> [Goal of the exercise]
Which lines have the string "home"? Copy all of them from the entries below.

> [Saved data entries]

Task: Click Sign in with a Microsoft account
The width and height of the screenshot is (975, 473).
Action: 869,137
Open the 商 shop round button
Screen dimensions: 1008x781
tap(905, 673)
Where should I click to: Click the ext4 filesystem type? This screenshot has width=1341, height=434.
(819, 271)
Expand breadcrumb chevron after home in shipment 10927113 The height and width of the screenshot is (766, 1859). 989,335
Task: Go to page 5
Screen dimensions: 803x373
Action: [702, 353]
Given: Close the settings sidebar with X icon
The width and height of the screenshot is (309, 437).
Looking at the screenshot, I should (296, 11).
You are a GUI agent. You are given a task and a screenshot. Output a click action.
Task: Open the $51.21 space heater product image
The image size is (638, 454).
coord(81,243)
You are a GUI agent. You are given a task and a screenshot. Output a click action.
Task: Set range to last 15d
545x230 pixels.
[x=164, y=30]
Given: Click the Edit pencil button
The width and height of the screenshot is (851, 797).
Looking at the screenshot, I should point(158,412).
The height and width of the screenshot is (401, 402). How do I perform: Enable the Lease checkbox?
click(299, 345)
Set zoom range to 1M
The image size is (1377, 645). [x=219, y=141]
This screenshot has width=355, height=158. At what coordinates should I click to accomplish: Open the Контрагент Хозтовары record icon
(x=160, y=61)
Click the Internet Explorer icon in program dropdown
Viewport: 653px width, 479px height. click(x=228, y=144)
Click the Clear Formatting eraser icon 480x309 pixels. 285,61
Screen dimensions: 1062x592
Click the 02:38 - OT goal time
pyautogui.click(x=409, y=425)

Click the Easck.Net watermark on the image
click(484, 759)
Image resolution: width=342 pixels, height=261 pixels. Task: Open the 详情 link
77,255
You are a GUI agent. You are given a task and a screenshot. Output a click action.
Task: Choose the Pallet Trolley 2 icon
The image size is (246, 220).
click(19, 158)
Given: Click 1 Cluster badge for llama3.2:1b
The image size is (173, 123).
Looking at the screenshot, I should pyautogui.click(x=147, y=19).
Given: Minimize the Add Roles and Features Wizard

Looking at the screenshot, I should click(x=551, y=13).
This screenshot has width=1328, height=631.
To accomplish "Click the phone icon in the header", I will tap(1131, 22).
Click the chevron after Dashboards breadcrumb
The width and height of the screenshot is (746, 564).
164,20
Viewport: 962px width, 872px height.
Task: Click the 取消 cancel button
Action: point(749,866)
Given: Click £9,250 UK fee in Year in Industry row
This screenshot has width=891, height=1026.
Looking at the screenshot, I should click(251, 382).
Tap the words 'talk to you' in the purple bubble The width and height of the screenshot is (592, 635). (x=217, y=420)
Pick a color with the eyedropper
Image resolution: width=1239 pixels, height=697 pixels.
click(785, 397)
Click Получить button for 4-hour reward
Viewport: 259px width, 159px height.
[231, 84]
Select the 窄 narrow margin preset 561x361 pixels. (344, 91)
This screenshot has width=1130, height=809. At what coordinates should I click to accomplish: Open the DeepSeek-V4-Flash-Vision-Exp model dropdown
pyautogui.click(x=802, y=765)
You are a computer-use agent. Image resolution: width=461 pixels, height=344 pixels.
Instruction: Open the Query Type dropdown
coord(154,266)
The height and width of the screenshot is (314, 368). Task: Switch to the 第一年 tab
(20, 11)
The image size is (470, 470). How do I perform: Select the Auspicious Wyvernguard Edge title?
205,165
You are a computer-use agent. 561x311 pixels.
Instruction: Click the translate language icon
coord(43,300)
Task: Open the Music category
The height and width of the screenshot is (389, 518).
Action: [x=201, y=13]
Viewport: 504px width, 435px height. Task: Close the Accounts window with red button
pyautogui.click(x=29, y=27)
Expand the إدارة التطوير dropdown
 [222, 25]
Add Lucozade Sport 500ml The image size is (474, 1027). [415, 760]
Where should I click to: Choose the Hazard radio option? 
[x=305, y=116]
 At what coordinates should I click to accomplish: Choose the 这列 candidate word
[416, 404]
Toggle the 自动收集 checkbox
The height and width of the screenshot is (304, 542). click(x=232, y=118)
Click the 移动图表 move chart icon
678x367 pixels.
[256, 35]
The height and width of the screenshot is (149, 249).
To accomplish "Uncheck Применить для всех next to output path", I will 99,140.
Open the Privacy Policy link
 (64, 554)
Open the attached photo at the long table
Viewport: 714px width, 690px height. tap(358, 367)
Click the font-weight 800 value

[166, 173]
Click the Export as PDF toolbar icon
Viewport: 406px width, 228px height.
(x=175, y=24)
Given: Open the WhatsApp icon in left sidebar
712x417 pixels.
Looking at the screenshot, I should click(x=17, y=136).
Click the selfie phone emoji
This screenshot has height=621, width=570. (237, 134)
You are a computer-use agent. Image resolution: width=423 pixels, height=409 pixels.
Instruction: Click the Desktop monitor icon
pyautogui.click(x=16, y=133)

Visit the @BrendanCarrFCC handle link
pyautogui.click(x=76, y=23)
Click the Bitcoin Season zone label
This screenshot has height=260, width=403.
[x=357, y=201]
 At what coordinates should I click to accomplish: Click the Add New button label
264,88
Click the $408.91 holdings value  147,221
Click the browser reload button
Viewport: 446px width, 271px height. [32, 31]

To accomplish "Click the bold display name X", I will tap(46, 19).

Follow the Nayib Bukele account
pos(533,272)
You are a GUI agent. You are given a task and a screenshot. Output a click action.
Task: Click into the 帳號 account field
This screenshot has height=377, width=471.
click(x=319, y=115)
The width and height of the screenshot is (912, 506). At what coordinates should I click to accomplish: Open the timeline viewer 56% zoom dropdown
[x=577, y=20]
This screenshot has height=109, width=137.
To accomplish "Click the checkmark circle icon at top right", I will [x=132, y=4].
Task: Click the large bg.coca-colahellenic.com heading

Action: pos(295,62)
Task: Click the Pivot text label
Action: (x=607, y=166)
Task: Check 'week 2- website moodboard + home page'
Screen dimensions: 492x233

> [Response to the task]
Expand breadcrumb chevron after home in shipment 10927113 The height and width of the screenshot is (766, 1859). 989,335
Task: Check 'week 2- website moodboard + home page'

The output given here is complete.